A MAJOR Australian super fund is dumping its shares in News Corp after a shareholder revolt failed to trigger any change at Rupert Murdoch's media group.
The $1.7 billion industry fund First Super said it would be instructing its fund managers - where it has a direct mandate - to sell shares in News Corp in an orderly manner over the next few months after the defeat of proposals at last year's News Corp annual meeting for a more independent board. Institutional investors from Australia, Britain and the US put forward resolutions to replace Mr Murdoch with an independent chairman, implement a simple majority vote on all resolutions, and eliminate News's dual-share structure.

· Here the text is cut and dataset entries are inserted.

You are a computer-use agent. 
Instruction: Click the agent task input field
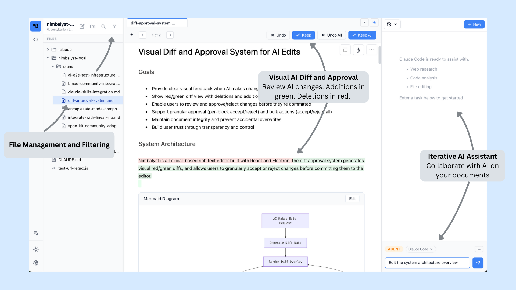pyautogui.click(x=427, y=263)
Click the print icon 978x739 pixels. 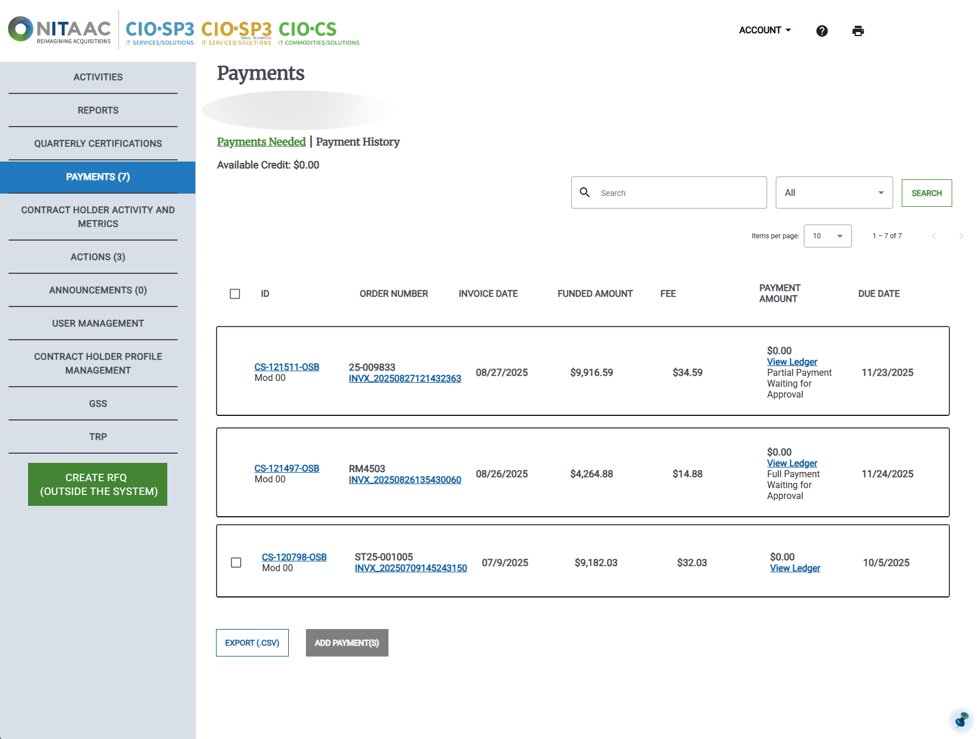[858, 31]
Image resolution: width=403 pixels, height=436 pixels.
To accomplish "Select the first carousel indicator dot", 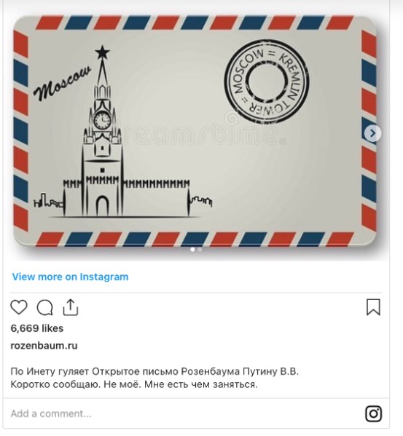I will point(192,250).
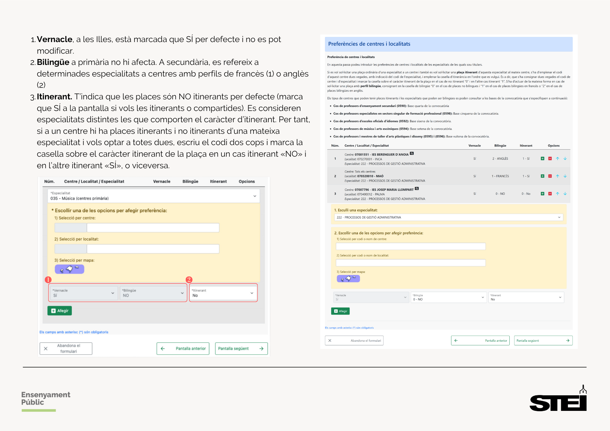Click red remove icon for IES BERENGUER D'ANOIA
The height and width of the screenshot is (431, 610).
(x=550, y=159)
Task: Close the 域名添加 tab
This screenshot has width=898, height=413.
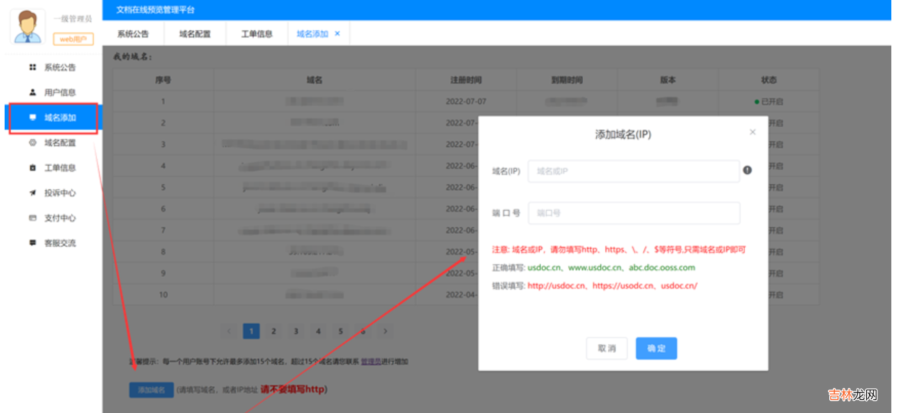Action: click(337, 34)
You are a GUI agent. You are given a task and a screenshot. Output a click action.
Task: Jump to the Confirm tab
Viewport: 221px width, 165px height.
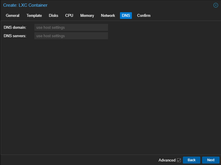[x=144, y=15]
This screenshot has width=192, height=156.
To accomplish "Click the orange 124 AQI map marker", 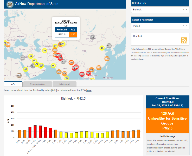I will pos(59,72).
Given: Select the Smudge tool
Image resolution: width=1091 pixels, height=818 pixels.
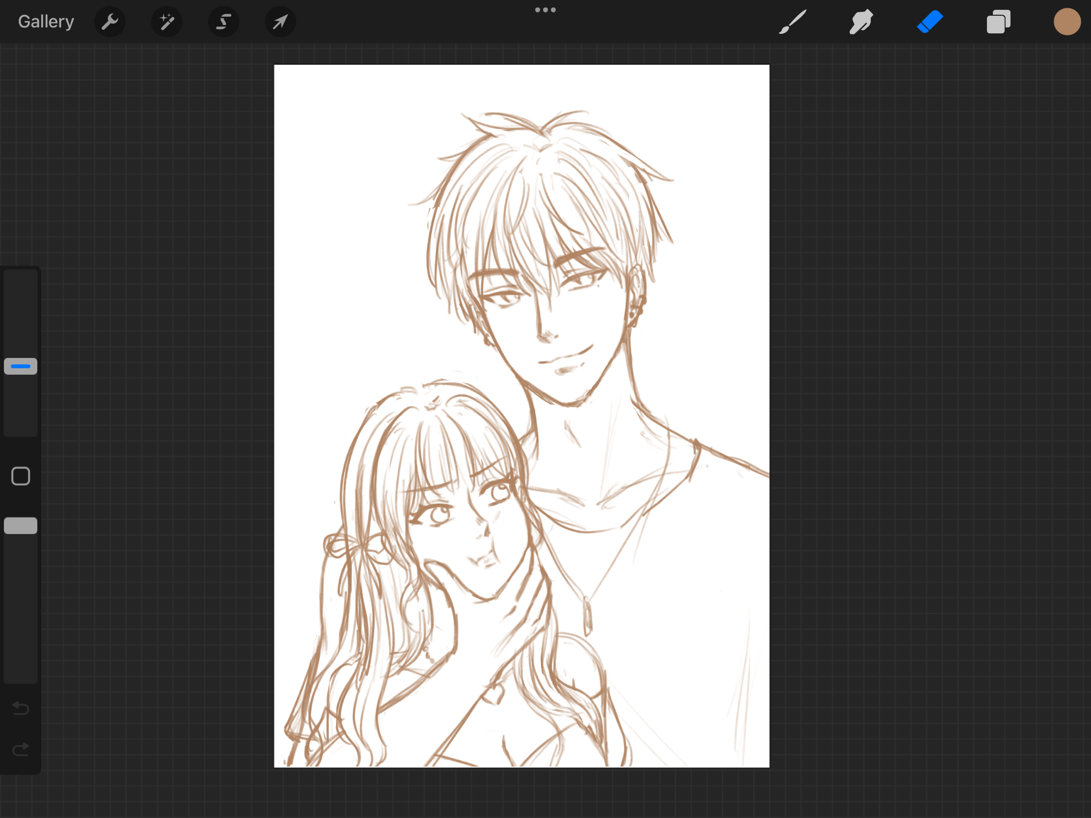Looking at the screenshot, I should point(861,22).
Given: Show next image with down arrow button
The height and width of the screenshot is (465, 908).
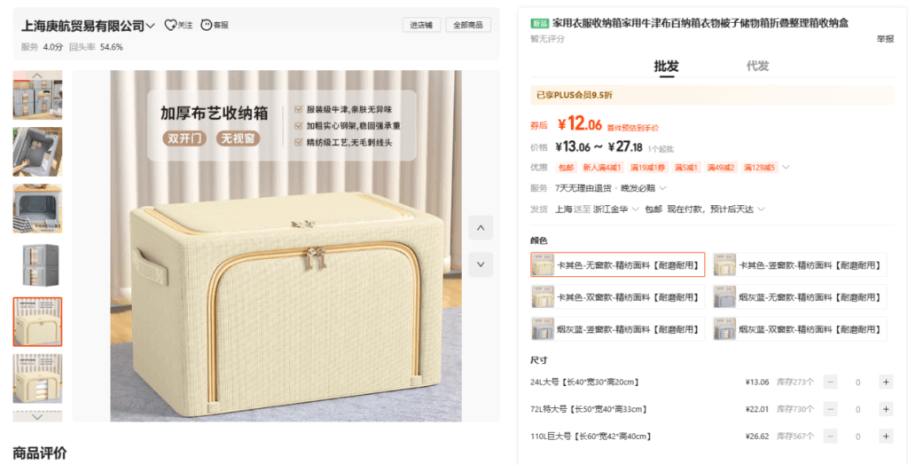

The latter has ensured the Murdoch family controls 40 per cent of the company's votes despite owning just 12 per cent of News Corp through its ownership of Class B common stock, which hold the voting rights.
It was further enhanced in April by the fact that non-US owners of Class B shares have effectively had their voting rights halved to comply with US restrictions on foreign ownership of broadcast licences.
First Super's co-chairman, Michael O'Connor, said the failure of proposals to introduce an independent News Corp chairperson - in place of Mr Murdoch - and more independent directors meant that the inadequacies of the company's governance structure would continue. He said the risks for investors were unacceptable.
"Open, transparent, representative governance is not only overdue but essential for improved risk management within the company. Further, the interests of minority shareholders have too often been compromised," Mr O'Connor said.
"But these issues are apparently of no concern to Rupert Murdoch, so our board decided to take his advice and sell down our shareholding."
Mr O'Connor is also the national secretary for the Construction, Forestry, Mining and Energy Union, which is a member of First Super.
News Corp will split its publishing business from its film and television business this year. The manoeuvre is designed to protect News Corp's more valuable film and broadcast assets from the phone-hacking scandal engulfing its newspapers in Britain.
First Super said it was not aware of any other institutions taking this action in relation to News Corp.